* [Что нужно сделать]
a) Сократите абзац статьи о культурном взаимодействии, который начинается словами «Степное Предкавказье - регион». Сохраните его основные факты.
b) Продублируйте из статьи о культурном взаимодействии фрагмент от слов «ИСТОРИЧЕСКИЕ ИНУК И» до слов «Shumakova E.V.» включительно.

* [Предоставленный текст]
◆ ◆ ◆ ◆ ◆

ИСТОРИЧЕСКИЕ ИНУК И
КУЛЬТУРНОЕ ВЗАИМОДЕЙСТВИЕ КОЧЕВЫХ И ЗЕМЛЕДЕЛЬЧЕСКИХ ЭТНОСОВ СТЕПНОГО ПРЕДКАВКАЗЬЯ В XIX - НАЧАЛЕ XX ВВ.
Е.В. Шумакова
THE CULTURAL INTERACTION OF NOMADIC AND AGRICULTURAL NATIONS OF THE STEPPE PRE-CAUCASUS IN THE 19-TH - THE BEGINNING OF 20-TH CENTURIES
Shumakova E.V.
The paper views the History of cultural exchange zones and contacts between the nomadic peoples of the steppe Ciscaucasia, migrated East - Slavs and representatives of ethnic groups. Change of economic and cultural forms of a life of steppe peoples, transformation of spatial images in culture of East European immigrants have not led to unification of cultures.
В статье рассматривается история зон культурного обмена и контактов между кочевыми народами степного Предкавказья и мигрировавшими представителями восточнославянских этносов в XIX - начале XX вв. Изменение хозяйственных и культурных форм быта степных народов, трансформация пространственных образов в культуре восточноевропейских переселенцев не привели к унификации культур.
УДК 63.3.(235.7)5
Современная гуманитаристика обращает все большее внимание на феномен «культуры многообразия». Сегодня историография действительно стремится представить истории больших и малых регионов мира как истории «многоликие», истории мультикультурные. Проводимая в этом направлении работа научно-образовательного центра «Новая локальная история» Ставропольского государственного университета и Российского государственного аграрного университета - Московской сельскохозяйственной академии имени К.А. Тимирязева позволяет исследователям концентрировать внимание на культурной множественности объектов локальной истории.
Степное Предкавказье - регион, заслуживающий особого внимания со стороны исследователей новой локальной истории. На его территории с конца XVIII столетия происходило социокультурное взаимодействие земледельческих и степных этносов, активные контакты, совершавшиеся между ними, способствовали формированию своеобразных типов хозяйствования и быта. Долгое время в работах, посвященных степному Предкавказью и Северному Кавказу, основное внимание уделялось лишь истории отдельных коренных народов и колонизации региона русскими и украинскими переселенцами. Сейчас в качестве объекта изучения выступают зоны культурного обмена между коренными жителями региона и мигрировавшими представителями восточнославянских и других этносов.
В связи с этим представляется важным исследовать опыт культурного взаимодействия земледельческих и степных этносов Ставрополья. Данный процесс, происходивший на протяжении всего XIX века, не привел к ассимиляции одних народов другими, а способствовал взаимообогащению культур. Переход степняков к оседлости способствовал усилению культурных связей с восточнославянским населением, более интенсивными стали заимствования и в сфере быта. Данному вопросу следует уделить особое внимание, поскольку он ярко отражает сближение двух культур. Культурному взаимодействию способствовало и развитие светских школ у кочевого населения, именно посредством таких учебных заведений степняки и представители русского и украинского крестьянства имели возможность ближе знакомится с обычаями и традициями друг друга.

◆ ◆ ◆ ◆ ◆

* [Показанные данные]

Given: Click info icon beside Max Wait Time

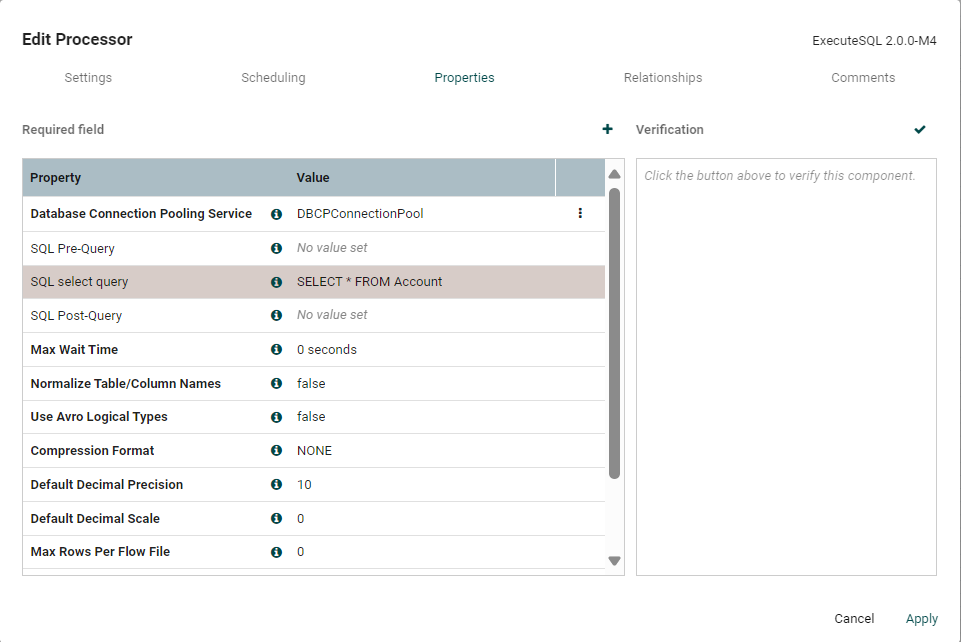Looking at the screenshot, I should point(277,350).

◆ ◆ ◆ ◆ ◆

* [Результаты выполнения]
a) Степное Предкавказье заслуживает особого внимания исследователей новой локальной истории. С конца XVIII века здесь взаимодействовали земледельческие и степные этносы, и их активные контакты сформировали своеобразные типы хозяйства и быта. Раньше работы о степном Предкавказье и Северном Кавказе были посвящены в основном истории отдельных коренных народов и колонизации региона русскими и украинскими переселенцами. Теперь изучаются зоны культурного обмена между коренными жителями и переселенцами из восточнославянских и других этносов.

b)
ИСТОРИЧЕСКИЕ ИНУК И
КУЛЬТУРНОЕ ВЗАИМОДЕЙСТВИЕ КОЧЕВЫХ И ЗЕМЛЕДЕЛЬЧЕСКИХ ЭТНОСОВ СТЕПНОГО ПРЕДКАВКАЗЬЯ В XIX - НАЧАЛЕ XX ВВ.
Е.В. Шумакова
THE CULTURAL INTERACTION OF NOMADIC AND AGRICULTURAL NATIONS OF THE STEPPE PRE-CAUCASUS IN THE 19-TH - THE BEGINNING OF 20-TH CENTURIES
Shumakova E.V.